--- What to do ---
Check every line of the material below, and show those that contain "Video".

>>>>

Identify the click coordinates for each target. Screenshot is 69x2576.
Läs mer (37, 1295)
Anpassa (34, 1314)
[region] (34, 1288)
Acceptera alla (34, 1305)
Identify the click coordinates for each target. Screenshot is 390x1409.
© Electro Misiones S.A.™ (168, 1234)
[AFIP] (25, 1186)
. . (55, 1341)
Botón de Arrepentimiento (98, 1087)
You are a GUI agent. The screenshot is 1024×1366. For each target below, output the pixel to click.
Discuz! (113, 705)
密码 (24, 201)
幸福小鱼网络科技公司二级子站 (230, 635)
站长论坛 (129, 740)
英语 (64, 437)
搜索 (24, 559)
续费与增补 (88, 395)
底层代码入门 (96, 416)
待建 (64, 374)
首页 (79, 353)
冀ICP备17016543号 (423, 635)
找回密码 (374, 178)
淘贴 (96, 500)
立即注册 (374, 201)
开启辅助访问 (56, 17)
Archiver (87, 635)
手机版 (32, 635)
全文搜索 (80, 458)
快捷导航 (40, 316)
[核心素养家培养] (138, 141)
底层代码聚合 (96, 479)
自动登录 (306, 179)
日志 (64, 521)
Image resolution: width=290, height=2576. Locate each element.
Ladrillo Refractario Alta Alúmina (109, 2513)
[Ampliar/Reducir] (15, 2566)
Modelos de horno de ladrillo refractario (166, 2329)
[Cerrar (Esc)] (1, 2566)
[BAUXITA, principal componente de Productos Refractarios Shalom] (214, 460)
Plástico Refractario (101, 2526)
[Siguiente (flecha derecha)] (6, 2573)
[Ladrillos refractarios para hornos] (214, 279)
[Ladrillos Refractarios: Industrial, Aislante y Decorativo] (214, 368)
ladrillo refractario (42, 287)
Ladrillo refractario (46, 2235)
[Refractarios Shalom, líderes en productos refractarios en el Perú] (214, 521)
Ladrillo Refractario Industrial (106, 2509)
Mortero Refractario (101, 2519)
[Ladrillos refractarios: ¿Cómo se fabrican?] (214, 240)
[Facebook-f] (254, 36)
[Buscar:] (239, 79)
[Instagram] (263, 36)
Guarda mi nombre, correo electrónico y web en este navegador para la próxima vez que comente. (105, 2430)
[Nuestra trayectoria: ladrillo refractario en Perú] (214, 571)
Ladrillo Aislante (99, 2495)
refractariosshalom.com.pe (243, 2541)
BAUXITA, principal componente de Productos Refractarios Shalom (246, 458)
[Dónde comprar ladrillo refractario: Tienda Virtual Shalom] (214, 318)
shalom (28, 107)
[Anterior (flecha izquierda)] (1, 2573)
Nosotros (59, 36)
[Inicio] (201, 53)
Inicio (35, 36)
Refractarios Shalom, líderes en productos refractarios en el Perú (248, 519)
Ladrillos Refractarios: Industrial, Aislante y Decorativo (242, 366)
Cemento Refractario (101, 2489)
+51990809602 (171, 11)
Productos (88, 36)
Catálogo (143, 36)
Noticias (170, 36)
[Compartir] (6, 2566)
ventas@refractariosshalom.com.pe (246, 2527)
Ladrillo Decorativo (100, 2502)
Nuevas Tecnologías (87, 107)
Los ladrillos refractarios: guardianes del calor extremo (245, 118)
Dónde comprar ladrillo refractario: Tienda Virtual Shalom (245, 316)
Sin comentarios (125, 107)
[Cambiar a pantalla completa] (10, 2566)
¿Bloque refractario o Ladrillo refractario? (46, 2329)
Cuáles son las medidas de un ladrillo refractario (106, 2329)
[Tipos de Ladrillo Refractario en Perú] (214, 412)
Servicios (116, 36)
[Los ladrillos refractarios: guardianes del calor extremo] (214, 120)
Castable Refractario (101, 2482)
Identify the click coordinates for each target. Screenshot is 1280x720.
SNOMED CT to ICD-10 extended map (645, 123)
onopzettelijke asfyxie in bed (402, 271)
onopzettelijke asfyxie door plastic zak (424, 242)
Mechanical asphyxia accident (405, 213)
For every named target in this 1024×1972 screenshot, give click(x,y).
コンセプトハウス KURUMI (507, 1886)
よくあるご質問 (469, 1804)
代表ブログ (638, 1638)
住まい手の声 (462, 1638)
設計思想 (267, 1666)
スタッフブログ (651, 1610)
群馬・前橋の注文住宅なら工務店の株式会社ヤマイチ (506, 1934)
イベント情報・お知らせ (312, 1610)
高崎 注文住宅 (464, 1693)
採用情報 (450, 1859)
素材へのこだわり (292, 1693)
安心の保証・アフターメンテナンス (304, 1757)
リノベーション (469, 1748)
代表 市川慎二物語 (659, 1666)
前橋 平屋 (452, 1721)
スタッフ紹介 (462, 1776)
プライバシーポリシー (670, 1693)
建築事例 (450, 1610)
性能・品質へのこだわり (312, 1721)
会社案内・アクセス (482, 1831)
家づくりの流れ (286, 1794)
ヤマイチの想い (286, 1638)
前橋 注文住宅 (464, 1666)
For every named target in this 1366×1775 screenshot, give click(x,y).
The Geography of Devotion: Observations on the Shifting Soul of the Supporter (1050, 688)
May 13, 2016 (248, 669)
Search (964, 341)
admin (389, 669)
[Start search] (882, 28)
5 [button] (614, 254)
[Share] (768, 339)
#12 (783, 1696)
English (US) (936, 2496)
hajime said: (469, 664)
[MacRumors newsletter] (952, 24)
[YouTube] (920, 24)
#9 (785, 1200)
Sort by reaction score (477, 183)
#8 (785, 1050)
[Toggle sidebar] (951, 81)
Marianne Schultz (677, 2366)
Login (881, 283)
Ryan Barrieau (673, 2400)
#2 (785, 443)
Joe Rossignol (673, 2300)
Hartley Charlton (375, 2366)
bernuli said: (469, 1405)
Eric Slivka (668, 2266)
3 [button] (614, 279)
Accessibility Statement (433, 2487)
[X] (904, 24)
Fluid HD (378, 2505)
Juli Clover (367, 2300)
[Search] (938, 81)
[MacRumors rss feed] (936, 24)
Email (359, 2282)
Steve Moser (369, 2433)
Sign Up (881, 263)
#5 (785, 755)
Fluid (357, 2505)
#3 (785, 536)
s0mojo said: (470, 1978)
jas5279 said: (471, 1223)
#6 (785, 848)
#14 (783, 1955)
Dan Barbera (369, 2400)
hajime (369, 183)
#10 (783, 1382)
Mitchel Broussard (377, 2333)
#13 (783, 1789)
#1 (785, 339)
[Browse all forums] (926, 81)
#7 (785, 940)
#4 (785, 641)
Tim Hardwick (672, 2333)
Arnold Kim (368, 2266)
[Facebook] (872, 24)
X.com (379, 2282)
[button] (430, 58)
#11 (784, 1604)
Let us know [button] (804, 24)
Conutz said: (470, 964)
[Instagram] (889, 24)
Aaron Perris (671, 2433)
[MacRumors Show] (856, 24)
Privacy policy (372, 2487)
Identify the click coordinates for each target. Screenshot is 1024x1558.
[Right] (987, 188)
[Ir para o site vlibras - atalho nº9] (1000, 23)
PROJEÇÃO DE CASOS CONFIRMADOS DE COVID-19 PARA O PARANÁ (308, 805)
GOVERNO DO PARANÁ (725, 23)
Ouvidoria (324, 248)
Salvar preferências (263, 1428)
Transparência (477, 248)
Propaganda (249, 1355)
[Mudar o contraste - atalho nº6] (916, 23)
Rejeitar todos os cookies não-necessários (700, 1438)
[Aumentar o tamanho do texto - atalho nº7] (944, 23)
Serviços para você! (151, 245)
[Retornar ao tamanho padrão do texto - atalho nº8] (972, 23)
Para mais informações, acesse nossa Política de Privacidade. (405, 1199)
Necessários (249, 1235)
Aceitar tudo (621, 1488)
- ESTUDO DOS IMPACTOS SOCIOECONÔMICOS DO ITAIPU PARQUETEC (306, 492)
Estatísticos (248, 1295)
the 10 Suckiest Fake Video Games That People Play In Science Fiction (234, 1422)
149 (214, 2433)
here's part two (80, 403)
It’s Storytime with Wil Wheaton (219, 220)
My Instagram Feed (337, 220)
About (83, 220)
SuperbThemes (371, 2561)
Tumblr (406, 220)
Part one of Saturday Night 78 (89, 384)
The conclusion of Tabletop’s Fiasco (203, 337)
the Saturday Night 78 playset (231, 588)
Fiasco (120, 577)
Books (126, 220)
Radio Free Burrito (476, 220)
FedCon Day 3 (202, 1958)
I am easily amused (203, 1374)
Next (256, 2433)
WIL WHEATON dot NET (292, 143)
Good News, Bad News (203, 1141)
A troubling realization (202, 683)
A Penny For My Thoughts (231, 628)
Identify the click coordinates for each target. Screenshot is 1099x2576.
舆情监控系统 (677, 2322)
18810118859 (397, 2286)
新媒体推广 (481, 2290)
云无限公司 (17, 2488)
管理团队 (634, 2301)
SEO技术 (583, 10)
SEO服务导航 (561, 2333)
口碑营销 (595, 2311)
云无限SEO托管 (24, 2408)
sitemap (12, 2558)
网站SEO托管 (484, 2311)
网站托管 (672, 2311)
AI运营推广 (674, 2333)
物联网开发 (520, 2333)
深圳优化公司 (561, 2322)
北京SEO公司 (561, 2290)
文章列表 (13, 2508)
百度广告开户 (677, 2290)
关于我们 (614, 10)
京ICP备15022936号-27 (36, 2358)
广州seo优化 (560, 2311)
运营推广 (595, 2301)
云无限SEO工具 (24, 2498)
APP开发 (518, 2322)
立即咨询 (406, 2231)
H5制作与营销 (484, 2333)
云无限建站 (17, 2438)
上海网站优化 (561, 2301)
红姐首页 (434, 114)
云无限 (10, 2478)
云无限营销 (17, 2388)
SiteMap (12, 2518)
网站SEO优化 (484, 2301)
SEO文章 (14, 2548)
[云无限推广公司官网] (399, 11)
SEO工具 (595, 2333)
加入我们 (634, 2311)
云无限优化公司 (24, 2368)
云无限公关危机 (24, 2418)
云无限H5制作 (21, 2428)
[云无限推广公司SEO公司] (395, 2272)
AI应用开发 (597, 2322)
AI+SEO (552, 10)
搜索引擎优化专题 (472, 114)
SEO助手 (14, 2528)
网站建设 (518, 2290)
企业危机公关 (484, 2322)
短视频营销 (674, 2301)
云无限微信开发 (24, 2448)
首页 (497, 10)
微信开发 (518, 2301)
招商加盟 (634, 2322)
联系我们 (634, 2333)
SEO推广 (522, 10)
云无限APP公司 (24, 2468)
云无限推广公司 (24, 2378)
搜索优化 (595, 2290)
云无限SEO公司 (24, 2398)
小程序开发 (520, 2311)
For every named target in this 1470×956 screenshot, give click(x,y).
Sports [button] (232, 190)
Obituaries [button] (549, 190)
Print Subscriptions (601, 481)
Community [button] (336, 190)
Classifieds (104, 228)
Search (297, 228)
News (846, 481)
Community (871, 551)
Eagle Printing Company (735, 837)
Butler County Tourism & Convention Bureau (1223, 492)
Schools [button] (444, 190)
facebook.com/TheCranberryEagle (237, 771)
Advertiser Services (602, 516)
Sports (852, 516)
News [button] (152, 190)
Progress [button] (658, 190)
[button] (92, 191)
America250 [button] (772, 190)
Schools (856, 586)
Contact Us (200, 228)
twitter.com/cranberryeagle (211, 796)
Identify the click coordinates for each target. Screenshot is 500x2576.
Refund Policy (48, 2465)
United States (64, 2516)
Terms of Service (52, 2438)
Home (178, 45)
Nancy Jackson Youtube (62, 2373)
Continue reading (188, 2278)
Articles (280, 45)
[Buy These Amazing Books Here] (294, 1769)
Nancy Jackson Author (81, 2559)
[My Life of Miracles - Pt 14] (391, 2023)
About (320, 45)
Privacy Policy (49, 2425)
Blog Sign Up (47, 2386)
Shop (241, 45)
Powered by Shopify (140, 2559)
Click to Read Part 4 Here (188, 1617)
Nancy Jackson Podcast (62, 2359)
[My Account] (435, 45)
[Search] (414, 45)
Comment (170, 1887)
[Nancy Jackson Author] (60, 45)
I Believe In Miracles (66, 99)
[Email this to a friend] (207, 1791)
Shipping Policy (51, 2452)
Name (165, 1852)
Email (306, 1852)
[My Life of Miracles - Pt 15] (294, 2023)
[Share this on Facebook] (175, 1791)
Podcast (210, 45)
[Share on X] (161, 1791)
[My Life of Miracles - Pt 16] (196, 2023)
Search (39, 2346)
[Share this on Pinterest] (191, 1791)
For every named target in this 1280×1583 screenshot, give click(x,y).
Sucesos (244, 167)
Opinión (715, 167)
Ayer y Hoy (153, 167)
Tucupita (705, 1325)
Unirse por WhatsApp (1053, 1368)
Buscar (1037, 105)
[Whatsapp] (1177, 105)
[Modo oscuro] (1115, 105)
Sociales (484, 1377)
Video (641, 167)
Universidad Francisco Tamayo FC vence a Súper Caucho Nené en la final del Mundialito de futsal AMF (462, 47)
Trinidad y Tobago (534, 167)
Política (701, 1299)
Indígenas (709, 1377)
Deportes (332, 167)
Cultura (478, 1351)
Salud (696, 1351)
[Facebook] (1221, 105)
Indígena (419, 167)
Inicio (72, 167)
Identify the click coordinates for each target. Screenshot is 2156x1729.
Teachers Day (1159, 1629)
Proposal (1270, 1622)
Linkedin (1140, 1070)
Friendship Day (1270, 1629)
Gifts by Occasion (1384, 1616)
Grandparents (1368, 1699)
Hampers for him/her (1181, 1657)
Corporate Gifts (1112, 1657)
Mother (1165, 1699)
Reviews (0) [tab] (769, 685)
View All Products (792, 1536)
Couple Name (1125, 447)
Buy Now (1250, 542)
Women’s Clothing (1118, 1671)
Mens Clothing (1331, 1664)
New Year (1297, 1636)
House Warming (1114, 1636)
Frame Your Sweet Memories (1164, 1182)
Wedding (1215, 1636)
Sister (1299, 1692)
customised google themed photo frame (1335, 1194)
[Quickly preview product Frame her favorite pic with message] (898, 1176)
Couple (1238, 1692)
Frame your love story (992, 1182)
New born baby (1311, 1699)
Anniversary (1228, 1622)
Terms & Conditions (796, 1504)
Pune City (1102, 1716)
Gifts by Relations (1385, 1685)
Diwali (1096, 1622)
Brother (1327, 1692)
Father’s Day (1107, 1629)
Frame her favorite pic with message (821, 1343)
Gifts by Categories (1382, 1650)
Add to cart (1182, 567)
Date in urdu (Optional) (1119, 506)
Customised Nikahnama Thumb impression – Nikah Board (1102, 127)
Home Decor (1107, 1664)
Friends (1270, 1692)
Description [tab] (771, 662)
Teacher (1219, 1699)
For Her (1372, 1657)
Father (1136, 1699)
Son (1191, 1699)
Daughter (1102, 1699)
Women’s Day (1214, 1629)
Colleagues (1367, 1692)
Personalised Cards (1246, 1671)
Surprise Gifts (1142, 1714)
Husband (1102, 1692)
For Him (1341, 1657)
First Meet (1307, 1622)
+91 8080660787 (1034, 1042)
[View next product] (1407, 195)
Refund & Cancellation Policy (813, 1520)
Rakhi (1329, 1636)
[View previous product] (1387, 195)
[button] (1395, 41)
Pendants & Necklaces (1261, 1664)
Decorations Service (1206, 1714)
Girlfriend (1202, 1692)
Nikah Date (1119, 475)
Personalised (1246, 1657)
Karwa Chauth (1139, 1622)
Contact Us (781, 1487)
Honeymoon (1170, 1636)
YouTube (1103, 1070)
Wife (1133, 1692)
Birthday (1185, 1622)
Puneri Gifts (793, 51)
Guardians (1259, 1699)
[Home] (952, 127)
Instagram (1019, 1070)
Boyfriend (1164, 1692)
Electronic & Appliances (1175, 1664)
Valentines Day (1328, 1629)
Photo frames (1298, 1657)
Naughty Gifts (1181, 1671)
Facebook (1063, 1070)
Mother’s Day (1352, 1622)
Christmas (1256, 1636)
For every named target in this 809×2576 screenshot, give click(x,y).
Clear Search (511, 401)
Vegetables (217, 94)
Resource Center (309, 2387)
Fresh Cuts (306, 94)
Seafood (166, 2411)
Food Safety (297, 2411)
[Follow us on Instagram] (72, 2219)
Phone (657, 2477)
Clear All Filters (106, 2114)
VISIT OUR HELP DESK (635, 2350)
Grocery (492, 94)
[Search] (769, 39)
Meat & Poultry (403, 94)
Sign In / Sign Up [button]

<<<<

--- Result for this task ---
the 10 Suckiest Fake Video Games That People Play In Science Fiction (234, 1422)
Video (641, 167)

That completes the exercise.